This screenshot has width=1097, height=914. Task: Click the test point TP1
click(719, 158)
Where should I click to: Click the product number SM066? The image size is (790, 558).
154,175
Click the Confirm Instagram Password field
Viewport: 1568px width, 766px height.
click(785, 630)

***

Rewrite the listing above with "test point" replaced by "test pad" and nothing else changed.

This screenshot has width=1097, height=914. Task: Click the test pad TP1
click(719, 158)
Where should I click to: Click the product number SM066? The image size is (790, 558).
154,175
Click the Confirm Instagram Password field
Viewport: 1568px width, 766px height.
click(785, 630)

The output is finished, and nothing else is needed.